AI is a revolution on the horizon. And the horizon just got a few inches closer.
Sam Guinther and Cameron Auler’s Capstone pushed the boundaries of the tech field. By combining machine learning with cybersecurity, they created something innovative and effective: an AI that detects threats on a network.
Guinther and Auler were nearly fresh to machine learning as they stared this final project down. Yet it didn’t stop them from innovating; if anything, the newness of it all further pushed them forward.
“You know, it’s your Capstone project, it’s your senior year, are you really going to skimp out and do something just to get it done? I was lucky enough to have a great partner who spurred me along and we supported each other and pushed through.”
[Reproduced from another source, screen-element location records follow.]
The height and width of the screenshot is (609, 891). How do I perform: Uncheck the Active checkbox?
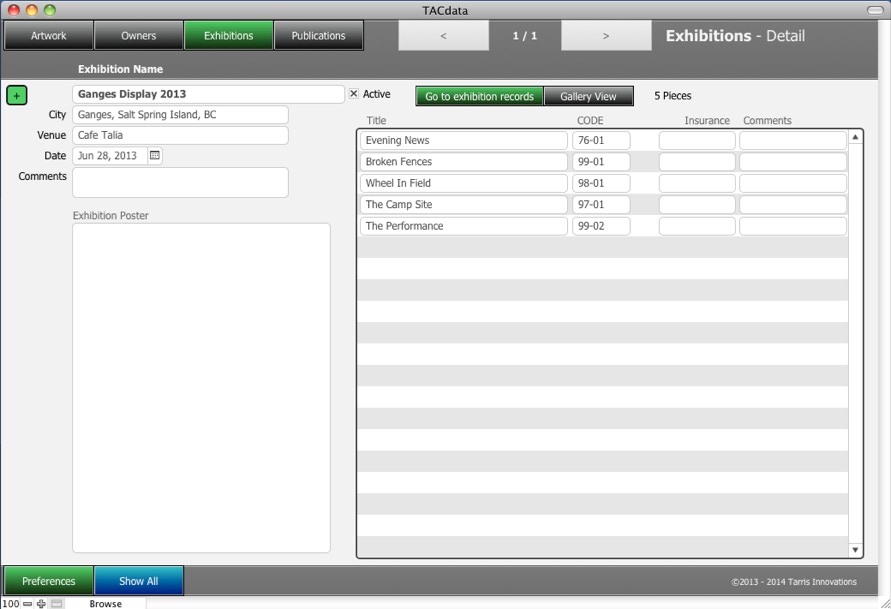[354, 94]
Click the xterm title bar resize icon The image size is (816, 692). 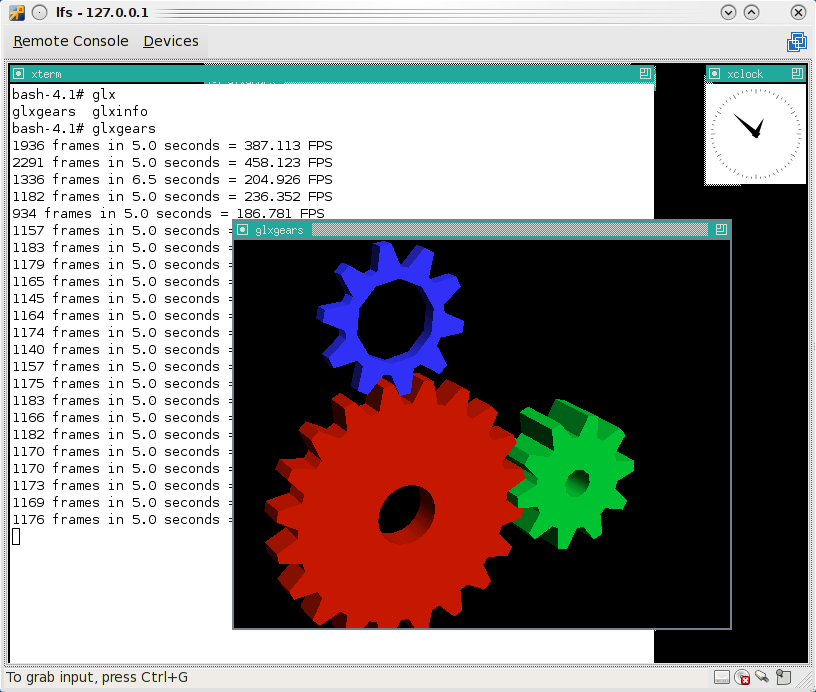pos(645,73)
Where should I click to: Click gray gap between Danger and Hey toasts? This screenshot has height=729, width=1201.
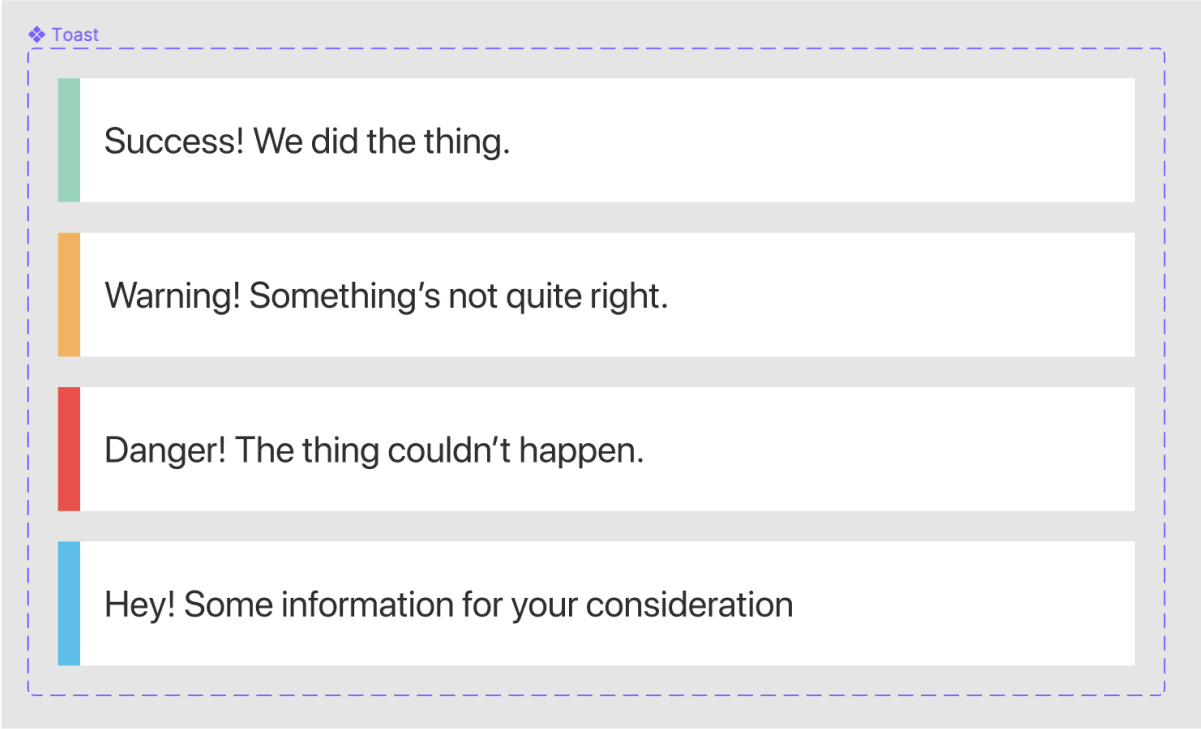[x=600, y=526]
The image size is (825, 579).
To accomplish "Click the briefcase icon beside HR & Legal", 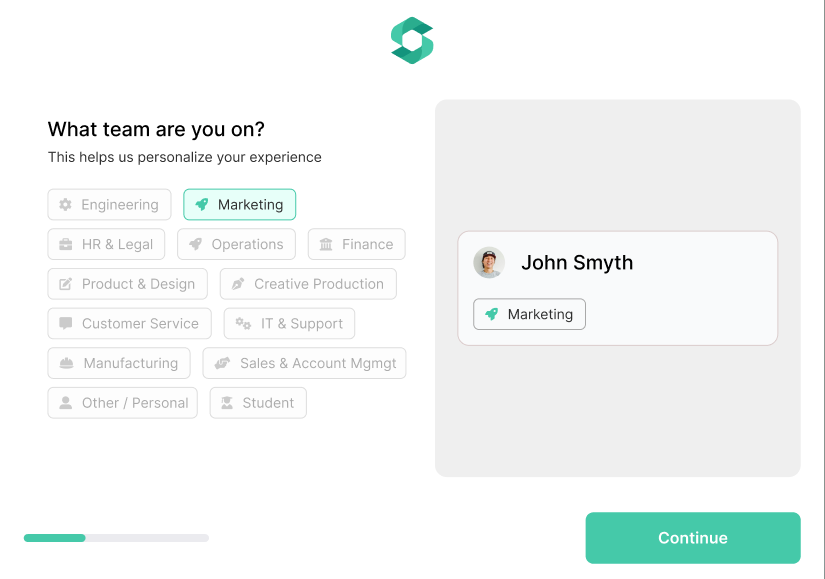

During our interview, Guinther grinned ear to ear as he recounted the steps of their project, describing their many triumphs.
“Like this is way out of our league… and we decided to just jump on it and just Google for days.”
Seeing how proud he was, I knew the project was as tough as it was rewarding.
“What we decided to do was focus on a networking approach and use a strict machine learning model approach to it.”
What does that mean? Well, it means it’s exposition time.
“AI” is used as an umbrella term, but there’s more to “AI” than AI. There are actually three types: machine learning, deep learning, and artificial intelligence itself. Guinther and Auler strictly used machine learning, as it offered features that best served their goal: making a machine evolve to detect malicious, malignant stuff on a network.
But before they could give the machine a college education, they had to find effective data to teach it with… which turned out to be the hardest part.
It took them a month and a half to find the actual data sets… which Guinther found on page twenty of Google. Just plain unlucky.
“So we just trusted and downloaded, you know, random zip files online from shady-looking websites. But it turned out to be great and our approach was using machine learning algorithms in a simple model built function in Python.”
The problems didn’t end there. Once they had all the shady data they could want, there was the not-so-small issue of making it machine-readable—another huge learning curve.
Guinther didn’t speak much about this, but machines learn a lot like us. Within machine learning, there are supervised and unsupervised learning. Supervised also has a cousin called reinforcement learning. But all you need to know for the story is that supervised learning trains a machine to reach a certain outcome about the data.
Supervised machines are trained to understand patterns in data, before being tested to make sure they understand that data. In a classroom, professors (generally) plan out what to teach every class. This involves progressing students through their studies until they know enough to take and pass a test. (Although at Champlain, those “tests” have a lot more real-world applications.) AI developers teach machines similarly.
Creating a curriculum for humans is hard enough. Imagine creating a lesson plan for a machine that you can only talk to through code, if at all. It’s crazy stuff in the best way possible.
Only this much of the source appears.